A misrouted Git pull or clone operation consists of several steps. First, the user connects to one of our Git proxies, via either SSH or HTTPS (we also support git-protocol connections, but no private data was disclosed that way). The user’s Git client requests a specific repository and provides credentials, an SSH key or an account password, to the Git proxy. The Git proxy checks the user’s credentials and confirms that the user has the ability to read the repository he or she has requested. At this point, if the Git proxy gets an unexpected response from its MySQL connection, the authentication (which user is it?) or authorization (what can they access?) check will simply fail and return an error. Many users were told during the incident that their repository access “was disabled due to excessive resource use.”

In the operations that disclosed repository data, the authentication and authorization step succeeded. Next, the Git proxy performs a routing query to see which file server the requested repository is on, and what its file system path on that server will be. This is the step where incorrect results from MySQL led to repository disclosures. In a small fraction of cases, two or more routing queries ran on the same Git proxy at the same time and received incorrect results. When that happened, the Git proxy got a file server and path intended for another request coming through that same proxy. The request ended up routed to an intact location for the wrong repository. Further, the information that was logged on the repository access was a mix of information from the repository the user requested and the repository the user actually got. These corrupted logs significantly hampered efforts to discover the extent of the disclosures.

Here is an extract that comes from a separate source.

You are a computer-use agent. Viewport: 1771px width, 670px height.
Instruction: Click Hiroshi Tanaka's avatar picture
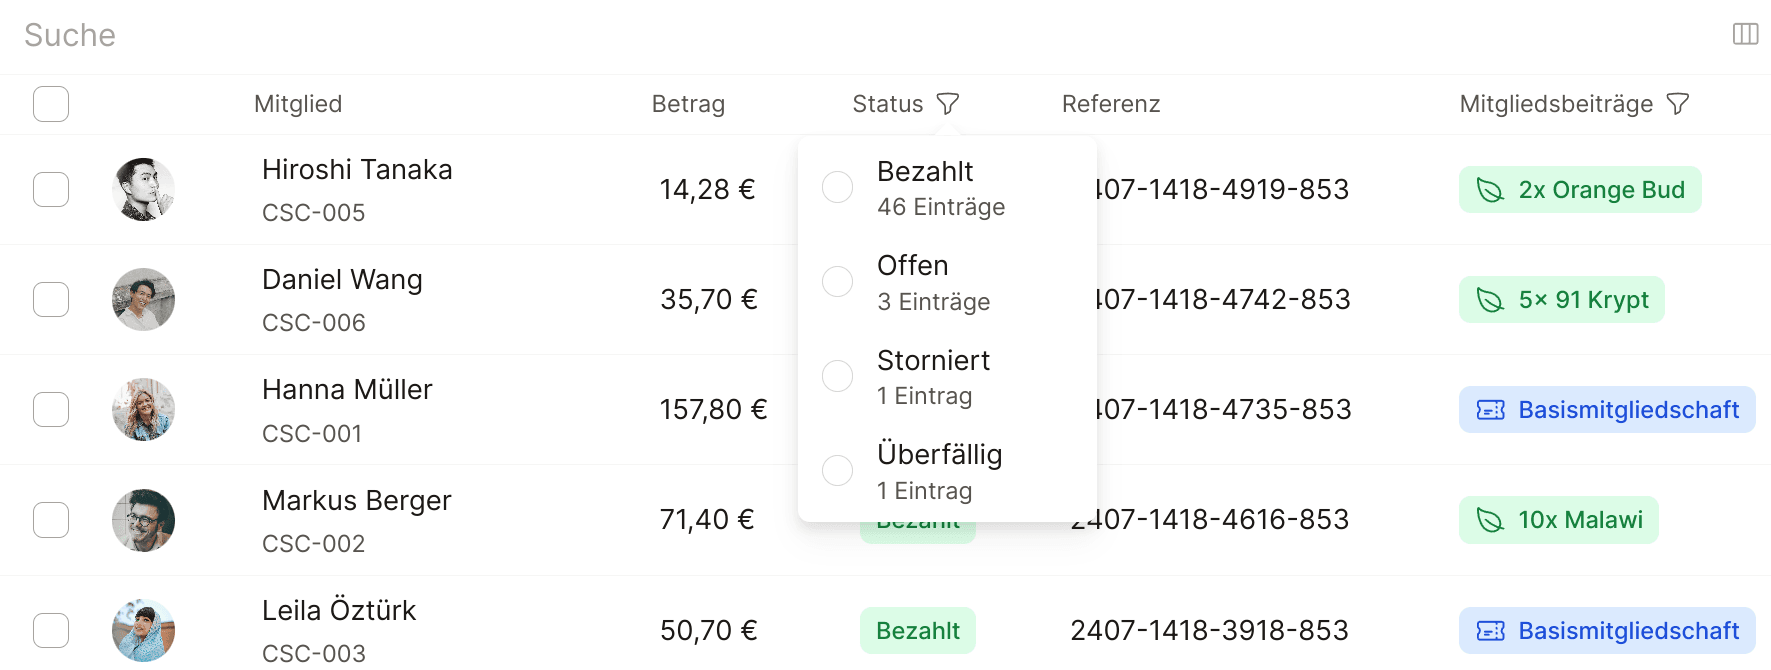click(x=143, y=189)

Once the Git proxy got the wrong route, it forwarded the user’s request to git-daemon and ultimately Git, running in the directory for someone else’s repository. If the user was retrieving a specific branch, it generally did not exist, and the pull failed. But if the user was pulling or cloning all branches, that is what they received: all the commits and file objects reachable from all branches in the wrong repository. The user (or more often, their build server) might have been expecting to download one day’s commits and instead received some other repository’s entire history.

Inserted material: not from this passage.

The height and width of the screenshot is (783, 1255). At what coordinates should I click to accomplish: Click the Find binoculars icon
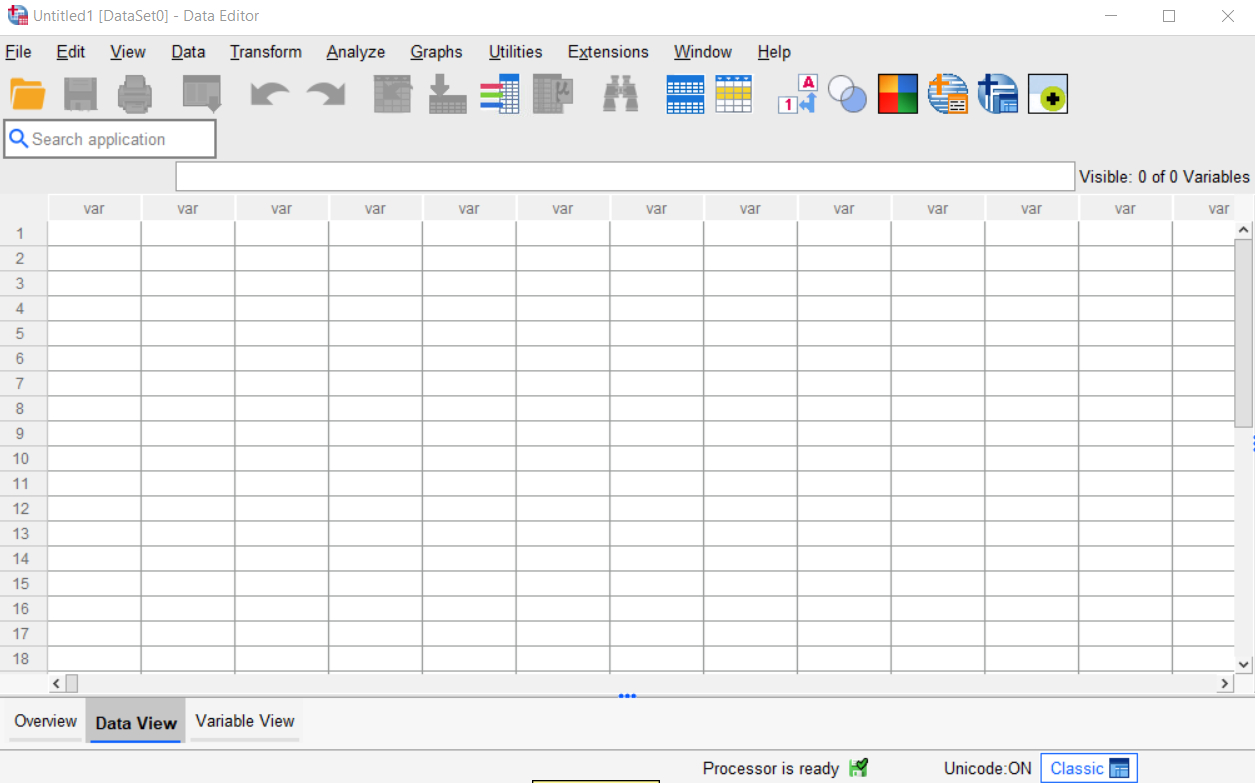[620, 94]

Users who inadvertently fetched the entire history of some other repository, surprisingly, may not even have noticed. A subsequent “git pull” would almost certainly have been routed to the right place and would have corrected any overwritten branches in the user’s working copy of their Git repository. The unwanted remote references and tags are still there, though. Such a user can delete the remote references, run “git remote prune origin,” and manually delete all the unwanted tags. As a possibly simpler alternative, a user with unwanted repository data can delete that whole copy of the repository and “git clone” it again.

Next steps

To prevent this from happening again, we will modify the database driver to detect and only interpret responses that match the packet IDs sent by the database. On the application side, we will consolidate the connection pool management so that Active Record’s connection pooling will manage all connections. We are following this up by upgrading the application to a newer version of Rails that doesn’t suffer from the “connection reuse” problem.

We will continue to analyze the events surrounding this incident and use our investigation to improve the systems and processes that power GitHub. We consider the unauthorized exposure of even a single private repository to be a serious failure, and we sincerely apologize that this incident occurred.